Welcome back, everyone! It has been a wild ride since the first day of university, but I’ve been enjoying myself. School is providing me with the drive, motivation, and strong sense of purpose that I lacked during the summer.

Some notable things have happened from my last blog until now. I gained two new Queen’s items for my clothing collection: a crewneck and the famed rugby jersey! Additionally, I am ecstatic to have joined the Queen’s Hyperloop Design Team. Finding ways to bond with the campus community has helped.

Nonetheless, being in engineering as a first year while attending Queen’s Zoomiversity has been a bit of a struggle. This semester I have calculus, chemistry, and engineering design and labs. Keeping up with the course load has fueled me into buying cold brew from the local grocery store (to drink as a reward for my hard work, not for the caffeine). So if you feel that the first two weeks have been tough too, don’t worry: I am right there with you.

Finding myself busy with my schoolwork, a new club, and work outside of school, I tried to find a planning strategy that worked for me:

  • Currently, I have a paper agenda to track big and regular events like synchronous classes and my work schedule.
  • I also linked my Google Calendar to onQ, so that it lists events, and test and submission dates.

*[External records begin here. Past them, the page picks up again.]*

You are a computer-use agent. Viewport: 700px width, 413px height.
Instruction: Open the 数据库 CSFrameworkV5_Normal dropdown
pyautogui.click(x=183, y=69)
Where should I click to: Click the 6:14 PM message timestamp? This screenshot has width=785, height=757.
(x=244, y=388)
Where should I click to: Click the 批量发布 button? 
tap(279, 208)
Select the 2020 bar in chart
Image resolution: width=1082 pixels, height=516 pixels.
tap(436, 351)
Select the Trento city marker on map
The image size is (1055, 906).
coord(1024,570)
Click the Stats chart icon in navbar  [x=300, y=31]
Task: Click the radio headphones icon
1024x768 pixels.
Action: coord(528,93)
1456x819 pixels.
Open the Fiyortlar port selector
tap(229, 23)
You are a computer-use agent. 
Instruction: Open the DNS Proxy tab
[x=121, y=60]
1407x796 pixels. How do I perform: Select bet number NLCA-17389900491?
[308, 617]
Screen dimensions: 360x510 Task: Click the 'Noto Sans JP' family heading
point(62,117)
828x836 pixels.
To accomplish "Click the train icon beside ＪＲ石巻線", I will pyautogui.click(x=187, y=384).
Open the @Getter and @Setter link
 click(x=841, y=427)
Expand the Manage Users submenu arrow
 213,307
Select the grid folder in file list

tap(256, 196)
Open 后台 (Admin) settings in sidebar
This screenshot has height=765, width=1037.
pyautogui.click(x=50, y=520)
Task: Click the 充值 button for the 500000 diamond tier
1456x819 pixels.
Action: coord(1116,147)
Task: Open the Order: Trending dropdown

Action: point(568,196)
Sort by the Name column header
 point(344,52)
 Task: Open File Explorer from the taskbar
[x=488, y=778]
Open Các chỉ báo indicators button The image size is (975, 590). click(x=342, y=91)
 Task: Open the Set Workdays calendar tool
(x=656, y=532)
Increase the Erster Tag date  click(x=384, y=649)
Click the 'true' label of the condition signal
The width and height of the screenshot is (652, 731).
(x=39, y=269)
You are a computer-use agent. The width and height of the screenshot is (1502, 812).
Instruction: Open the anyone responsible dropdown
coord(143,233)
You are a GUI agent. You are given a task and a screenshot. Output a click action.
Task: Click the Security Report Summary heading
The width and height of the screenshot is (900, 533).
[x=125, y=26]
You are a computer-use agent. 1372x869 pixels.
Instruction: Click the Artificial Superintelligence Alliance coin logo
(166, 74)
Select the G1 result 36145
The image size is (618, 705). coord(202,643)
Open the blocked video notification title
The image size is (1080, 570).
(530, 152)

That means I can always quickly refer to what’s coming in the days and weeks ahead, and my phone can remind me a few days in advance of deadlines.
  • Lastly, and most importantly, every day I make my own checklist of what to do that day on a plain sheet of paper. I just use a plain piece of paper; it doesn’t have to be anything pretty or cost $30 from a fancy stationery store!

I’m trying out different approaches to managing my time. I don’t like a set schedule with every hour planned out by course/task, so I’m just trying to set times to start and stop working. In those blocks, I can choose to work on whichever task I feel would be most suited to my mood. Using my daily to-do list is helping me stay on track, even though I don’t have my day planned out in infinite detail. This works for me, but it may not work for everyone else. I think the most significant thing in the first few weeks of school is to learn about yourself and learn how you like to work the most effectively. You will carry these skills with you forever.

Staying on task can still be tough. During video lectures, I find myself sending messages to friends. I find this eerily similar to whispering to a friend in class—except this time, there is no teacher to tell us to stop talking and to listen!

As a result, I tried setting a timer to help me focus on work for a few minutes. I did not look at my phone until the timer finished. That was it. I am telling you, it worked. It worked like a charm, and it seemed too good to be true. I highly recommend it. If the standard timer app is too boring for you, I have got you covered! Try an app called Flora. Each time you start the timer, the app grows a tree. If you end the timer before it goes off, the tree is destroyed. That gives you the incentive to keep working so your tree grows to be happy and healthy. It is a brilliant app for people to stay on track to grow a virtual forest.

Remember that in the first few weeks of school it is beneficial to learn about yourself and learn how you like to work the most effectively. And there are plenty of apps like Flora to make focusing more fun!

I cannot wait to see what the next couple of weeks have in store for us. Let’s pull through together, Gaels!